+++ PROVIDED PASSAGE
Question

CPM read count normalization: what does it mean between replicates of same group and within same replicate?

1

Entering edit mode

5.6 years ago

salamandra ▴ 550

Hi,

1- In the table ´Normalization method' here says that CPM (counts per million) can be used for gene count comparisons between replicates of the same sample group.

1.1 Does it mean that for eg. we can compare one gene from a sample of group 'control' with same gene of another 'control' sample but that we cannot compare a gene in 'control' sample with same gene in a 'treatment' sample?

1.2 If so, then when looking for a heatmap with CPM values cannot we for e.g. identify genes that seem to have a higher expression in 'treatment' samples than in 'control' samples? Do we need to use a different normalization method?

2- In same table says that CPM cannot be used for within sample comparisons.

2.1 Does it mean we cannot compare different genes of the same sample?

2.2 What if when looking to CPM heatmap it seems one gene is varying more between 'control' and 'treatment' than the other. Can we make this conclusion if heatmap plots CPM values?
++++++
* _THINGS TO DO_
a. In the forum question about CPM normalization, what does CPM stand for?
b. Reproduce the part of the forum question about CPM normalization that begins at the words "1.2 If so, then" and stops after "plots CPM values?", replacing each "heatmap" with "bar chart".
+++ INFORMATION SHOWN
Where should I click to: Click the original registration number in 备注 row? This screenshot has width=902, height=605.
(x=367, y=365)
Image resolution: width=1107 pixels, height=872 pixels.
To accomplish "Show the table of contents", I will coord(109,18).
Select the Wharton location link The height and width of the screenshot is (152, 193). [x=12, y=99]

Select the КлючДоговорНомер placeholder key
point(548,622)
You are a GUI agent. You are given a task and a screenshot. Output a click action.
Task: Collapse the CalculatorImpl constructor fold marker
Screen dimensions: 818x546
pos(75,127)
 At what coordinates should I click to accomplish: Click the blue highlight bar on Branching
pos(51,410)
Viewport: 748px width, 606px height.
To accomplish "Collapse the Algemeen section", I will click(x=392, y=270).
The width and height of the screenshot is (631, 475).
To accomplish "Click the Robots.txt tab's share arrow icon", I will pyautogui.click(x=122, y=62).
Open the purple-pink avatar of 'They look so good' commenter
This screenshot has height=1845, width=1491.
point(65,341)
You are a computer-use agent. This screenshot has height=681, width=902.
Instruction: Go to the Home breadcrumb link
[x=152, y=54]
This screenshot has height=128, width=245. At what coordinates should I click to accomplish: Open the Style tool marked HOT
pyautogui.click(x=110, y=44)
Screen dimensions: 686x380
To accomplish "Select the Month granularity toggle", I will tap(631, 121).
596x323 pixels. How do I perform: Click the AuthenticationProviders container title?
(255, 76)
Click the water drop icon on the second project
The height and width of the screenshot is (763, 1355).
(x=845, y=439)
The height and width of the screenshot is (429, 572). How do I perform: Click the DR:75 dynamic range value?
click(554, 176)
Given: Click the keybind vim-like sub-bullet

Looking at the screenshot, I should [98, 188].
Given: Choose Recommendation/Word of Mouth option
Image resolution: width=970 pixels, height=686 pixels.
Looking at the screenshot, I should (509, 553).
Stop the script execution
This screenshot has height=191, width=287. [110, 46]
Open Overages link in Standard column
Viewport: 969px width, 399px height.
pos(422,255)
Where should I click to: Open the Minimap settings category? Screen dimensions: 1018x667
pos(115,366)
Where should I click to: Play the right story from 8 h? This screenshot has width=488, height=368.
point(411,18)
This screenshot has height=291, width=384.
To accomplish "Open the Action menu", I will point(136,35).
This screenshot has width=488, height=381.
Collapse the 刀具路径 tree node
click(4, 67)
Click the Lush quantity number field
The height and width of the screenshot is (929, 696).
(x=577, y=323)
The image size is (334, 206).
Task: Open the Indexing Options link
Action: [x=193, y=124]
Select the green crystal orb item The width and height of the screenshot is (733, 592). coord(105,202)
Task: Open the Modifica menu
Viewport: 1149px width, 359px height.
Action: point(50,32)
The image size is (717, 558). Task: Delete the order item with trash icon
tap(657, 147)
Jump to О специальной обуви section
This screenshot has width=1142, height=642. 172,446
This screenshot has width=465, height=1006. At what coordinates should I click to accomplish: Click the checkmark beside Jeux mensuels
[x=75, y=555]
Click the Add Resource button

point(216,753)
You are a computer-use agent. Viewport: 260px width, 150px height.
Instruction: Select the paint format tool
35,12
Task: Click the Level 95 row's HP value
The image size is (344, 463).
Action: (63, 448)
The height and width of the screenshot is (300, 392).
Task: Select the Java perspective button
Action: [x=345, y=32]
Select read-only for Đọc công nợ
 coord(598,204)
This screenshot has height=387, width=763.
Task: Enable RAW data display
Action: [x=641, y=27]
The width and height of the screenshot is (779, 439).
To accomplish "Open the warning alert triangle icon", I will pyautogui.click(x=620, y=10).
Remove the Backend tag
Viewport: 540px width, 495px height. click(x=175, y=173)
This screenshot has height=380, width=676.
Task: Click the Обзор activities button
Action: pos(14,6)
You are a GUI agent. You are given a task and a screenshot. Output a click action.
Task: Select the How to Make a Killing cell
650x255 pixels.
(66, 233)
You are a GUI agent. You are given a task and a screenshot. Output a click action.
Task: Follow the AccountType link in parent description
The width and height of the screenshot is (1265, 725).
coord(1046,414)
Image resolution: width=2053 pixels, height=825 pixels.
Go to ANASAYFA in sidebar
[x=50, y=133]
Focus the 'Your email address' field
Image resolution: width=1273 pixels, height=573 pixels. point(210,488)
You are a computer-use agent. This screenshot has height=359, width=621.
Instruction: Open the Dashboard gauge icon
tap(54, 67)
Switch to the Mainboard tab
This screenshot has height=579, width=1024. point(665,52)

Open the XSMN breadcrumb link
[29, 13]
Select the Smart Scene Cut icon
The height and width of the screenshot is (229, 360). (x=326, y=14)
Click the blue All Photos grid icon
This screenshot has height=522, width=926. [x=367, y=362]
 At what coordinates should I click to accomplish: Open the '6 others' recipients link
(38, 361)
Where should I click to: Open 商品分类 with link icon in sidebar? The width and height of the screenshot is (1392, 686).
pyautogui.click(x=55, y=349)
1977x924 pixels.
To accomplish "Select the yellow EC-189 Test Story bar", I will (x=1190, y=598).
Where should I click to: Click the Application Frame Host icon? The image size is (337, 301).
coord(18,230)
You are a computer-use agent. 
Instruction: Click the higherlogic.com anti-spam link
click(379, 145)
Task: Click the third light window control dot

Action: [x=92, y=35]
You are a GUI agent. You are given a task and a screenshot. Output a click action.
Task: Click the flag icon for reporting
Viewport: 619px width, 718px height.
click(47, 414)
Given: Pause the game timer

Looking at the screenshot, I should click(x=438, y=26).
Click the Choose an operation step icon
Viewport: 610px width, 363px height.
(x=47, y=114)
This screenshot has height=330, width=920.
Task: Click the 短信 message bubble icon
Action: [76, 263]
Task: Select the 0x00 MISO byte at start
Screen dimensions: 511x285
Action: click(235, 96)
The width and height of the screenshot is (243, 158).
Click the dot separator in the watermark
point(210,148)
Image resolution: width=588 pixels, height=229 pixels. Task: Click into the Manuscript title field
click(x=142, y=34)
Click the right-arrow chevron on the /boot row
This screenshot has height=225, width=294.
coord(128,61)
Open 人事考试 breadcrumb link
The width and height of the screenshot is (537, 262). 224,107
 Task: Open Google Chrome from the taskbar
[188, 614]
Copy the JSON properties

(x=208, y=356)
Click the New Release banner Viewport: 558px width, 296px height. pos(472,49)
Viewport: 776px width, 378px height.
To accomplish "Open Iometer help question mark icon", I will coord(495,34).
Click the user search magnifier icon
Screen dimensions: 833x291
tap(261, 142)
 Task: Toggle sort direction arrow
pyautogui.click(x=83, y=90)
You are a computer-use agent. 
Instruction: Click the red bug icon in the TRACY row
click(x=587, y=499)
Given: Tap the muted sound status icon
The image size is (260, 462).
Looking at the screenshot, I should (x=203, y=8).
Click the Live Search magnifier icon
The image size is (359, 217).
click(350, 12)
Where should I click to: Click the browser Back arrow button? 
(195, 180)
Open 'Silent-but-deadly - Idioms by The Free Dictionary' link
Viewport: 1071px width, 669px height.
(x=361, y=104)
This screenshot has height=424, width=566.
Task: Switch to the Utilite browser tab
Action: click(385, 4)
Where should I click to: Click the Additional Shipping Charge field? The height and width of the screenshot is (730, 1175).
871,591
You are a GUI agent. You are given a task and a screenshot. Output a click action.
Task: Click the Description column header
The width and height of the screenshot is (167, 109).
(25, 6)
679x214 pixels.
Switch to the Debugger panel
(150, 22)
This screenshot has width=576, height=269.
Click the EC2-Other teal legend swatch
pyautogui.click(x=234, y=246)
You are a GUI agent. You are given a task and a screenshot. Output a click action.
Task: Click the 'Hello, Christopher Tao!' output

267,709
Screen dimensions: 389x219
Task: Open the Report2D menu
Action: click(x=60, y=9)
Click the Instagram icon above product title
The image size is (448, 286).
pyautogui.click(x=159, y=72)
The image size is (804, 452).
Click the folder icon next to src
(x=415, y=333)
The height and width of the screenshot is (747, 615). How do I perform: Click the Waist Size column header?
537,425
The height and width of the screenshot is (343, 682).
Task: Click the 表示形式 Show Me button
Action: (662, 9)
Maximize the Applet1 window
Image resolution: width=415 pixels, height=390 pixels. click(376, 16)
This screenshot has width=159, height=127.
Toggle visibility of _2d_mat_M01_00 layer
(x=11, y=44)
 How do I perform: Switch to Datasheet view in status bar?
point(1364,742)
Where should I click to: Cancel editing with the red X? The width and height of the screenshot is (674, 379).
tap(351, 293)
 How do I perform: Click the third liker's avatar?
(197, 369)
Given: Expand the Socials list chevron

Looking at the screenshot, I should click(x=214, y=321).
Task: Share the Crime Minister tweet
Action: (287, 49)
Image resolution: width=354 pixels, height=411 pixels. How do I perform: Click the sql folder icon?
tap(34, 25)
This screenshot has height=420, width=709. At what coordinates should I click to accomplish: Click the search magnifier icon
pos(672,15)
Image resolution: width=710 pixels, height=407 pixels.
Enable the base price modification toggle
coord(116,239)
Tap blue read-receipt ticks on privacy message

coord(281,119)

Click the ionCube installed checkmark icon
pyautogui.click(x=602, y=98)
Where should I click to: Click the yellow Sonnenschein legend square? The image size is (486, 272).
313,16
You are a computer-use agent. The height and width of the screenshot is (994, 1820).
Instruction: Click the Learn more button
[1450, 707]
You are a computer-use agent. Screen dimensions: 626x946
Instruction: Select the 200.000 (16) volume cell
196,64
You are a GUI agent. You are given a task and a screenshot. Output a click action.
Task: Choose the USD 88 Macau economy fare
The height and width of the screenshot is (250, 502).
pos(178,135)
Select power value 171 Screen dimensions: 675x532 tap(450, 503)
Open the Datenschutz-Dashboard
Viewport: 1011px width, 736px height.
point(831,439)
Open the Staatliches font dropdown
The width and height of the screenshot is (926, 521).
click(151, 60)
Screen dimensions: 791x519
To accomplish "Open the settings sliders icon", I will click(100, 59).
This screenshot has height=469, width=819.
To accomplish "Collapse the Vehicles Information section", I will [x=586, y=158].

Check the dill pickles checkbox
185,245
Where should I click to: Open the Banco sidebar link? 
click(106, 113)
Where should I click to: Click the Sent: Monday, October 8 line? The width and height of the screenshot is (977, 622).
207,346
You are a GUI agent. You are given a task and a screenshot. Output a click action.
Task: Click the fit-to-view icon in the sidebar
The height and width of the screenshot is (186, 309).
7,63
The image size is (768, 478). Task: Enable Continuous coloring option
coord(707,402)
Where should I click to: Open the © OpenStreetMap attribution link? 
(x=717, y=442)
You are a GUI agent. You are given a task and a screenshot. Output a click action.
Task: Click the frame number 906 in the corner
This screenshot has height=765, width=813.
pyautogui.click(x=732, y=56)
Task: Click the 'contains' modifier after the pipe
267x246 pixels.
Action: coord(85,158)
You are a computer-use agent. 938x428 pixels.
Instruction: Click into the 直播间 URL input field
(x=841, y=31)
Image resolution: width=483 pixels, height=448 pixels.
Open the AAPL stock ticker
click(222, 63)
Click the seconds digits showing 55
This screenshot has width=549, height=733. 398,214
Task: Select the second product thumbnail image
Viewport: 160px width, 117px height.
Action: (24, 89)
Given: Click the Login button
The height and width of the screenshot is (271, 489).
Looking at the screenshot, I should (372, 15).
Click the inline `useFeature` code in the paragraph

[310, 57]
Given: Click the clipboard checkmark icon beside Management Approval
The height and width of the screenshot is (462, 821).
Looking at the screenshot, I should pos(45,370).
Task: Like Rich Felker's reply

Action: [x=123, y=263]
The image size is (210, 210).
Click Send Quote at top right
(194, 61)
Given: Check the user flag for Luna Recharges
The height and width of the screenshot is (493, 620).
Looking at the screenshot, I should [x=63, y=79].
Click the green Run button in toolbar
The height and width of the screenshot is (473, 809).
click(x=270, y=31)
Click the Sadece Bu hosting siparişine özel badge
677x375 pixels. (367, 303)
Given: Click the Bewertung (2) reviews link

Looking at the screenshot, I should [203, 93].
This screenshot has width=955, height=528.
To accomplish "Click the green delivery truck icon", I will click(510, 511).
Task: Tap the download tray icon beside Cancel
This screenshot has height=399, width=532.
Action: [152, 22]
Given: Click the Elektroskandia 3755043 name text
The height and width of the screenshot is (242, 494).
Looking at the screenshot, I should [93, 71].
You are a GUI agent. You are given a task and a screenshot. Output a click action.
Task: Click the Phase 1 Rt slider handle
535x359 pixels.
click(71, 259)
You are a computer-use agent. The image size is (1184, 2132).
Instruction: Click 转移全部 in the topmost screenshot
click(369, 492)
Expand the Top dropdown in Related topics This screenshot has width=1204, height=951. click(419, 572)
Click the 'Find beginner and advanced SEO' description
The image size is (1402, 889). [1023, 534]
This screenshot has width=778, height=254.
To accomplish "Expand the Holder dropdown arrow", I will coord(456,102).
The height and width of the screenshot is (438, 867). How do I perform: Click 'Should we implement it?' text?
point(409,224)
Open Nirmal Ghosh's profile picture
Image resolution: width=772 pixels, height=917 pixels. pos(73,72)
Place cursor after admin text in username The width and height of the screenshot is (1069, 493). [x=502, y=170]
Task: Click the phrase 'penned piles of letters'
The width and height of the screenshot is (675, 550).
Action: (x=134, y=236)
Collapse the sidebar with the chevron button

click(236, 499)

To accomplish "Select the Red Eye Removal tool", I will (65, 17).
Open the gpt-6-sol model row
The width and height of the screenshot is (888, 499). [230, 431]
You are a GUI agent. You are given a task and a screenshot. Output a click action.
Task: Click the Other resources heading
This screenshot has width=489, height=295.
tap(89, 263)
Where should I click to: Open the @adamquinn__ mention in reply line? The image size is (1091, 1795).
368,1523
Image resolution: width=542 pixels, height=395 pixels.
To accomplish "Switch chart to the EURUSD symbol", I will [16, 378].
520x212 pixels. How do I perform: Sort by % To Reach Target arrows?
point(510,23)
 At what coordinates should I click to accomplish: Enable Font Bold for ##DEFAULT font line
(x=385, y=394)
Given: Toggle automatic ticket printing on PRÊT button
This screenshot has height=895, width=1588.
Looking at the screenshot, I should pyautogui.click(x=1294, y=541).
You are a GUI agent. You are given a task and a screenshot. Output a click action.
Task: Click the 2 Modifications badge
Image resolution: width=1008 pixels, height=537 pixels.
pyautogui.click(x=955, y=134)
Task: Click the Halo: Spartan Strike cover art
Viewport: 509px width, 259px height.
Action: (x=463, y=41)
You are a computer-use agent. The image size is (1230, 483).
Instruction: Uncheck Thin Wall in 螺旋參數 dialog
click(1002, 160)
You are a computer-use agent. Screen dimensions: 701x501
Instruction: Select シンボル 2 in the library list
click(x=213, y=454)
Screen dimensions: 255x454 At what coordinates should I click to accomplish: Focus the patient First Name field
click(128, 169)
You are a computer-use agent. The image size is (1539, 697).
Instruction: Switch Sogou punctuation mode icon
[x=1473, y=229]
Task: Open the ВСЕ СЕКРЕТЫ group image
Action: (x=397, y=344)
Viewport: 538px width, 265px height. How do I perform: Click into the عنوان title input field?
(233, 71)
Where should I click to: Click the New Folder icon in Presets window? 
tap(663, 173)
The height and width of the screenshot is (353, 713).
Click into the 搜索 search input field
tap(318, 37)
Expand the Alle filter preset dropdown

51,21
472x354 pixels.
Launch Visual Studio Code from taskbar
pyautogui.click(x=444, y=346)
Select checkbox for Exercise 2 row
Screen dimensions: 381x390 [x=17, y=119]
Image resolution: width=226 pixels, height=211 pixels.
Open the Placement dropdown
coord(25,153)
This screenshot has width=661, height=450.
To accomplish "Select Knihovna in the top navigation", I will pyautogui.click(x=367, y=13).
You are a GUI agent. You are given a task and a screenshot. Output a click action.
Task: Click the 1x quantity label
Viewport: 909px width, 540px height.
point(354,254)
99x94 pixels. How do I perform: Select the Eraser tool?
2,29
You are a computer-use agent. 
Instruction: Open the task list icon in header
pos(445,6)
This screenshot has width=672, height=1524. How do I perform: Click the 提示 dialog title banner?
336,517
++++++
* _RESULTS IN ORDER_
a. Counts per million.

b.
1.2 If so, then when looking for a bar chart with CPM values cannot we for e.g. identify genes that seem to have a higher expression in 'treatment' samples than in 'control' samples? Do we need to use a different normalization method?

2- In same table says that CPM cannot be used for within sample comparisons.

2.1 Does it mean we cannot compare different genes of the same sample?

2.2 What if when looking to CPM bar chart it seems one gene is varying more between 'control' and 'treatment' than the other. Can we make this conclusion if bar chart plots CPM values?